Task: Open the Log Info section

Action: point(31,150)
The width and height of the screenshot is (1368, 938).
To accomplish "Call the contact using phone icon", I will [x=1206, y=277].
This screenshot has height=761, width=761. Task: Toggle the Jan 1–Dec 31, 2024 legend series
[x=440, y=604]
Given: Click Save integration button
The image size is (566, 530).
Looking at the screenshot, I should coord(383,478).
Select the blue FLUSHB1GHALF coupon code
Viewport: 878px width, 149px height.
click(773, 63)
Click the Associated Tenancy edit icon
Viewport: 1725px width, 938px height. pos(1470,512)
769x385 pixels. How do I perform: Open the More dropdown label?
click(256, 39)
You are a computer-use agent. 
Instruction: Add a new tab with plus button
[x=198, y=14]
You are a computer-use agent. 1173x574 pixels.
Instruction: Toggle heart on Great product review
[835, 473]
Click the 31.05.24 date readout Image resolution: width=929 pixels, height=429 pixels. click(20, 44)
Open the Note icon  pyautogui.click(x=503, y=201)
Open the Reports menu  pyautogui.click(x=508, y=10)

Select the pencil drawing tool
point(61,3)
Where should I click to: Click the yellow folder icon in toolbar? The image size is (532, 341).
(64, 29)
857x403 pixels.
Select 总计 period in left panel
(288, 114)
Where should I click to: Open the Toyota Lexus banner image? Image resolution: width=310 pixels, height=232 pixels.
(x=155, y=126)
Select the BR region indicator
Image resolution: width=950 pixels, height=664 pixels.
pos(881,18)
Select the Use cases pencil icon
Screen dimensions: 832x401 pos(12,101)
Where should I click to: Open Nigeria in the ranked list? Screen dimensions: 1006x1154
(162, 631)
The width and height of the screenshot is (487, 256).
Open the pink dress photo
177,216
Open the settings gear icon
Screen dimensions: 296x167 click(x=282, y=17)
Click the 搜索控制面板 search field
※ ※ ※
#### Work to complete:
Keep only the lines from the one containing "The width and height of the screenshot is (487, 256)." to the end of the entries, and repeat them exactly.

#### Completed task:
The width and height of the screenshot is (487, 256).
Open the pink dress photo
177,216
Open the settings gear icon
Screen dimensions: 296x167 click(x=282, y=17)
Click the 搜索控制面板 search field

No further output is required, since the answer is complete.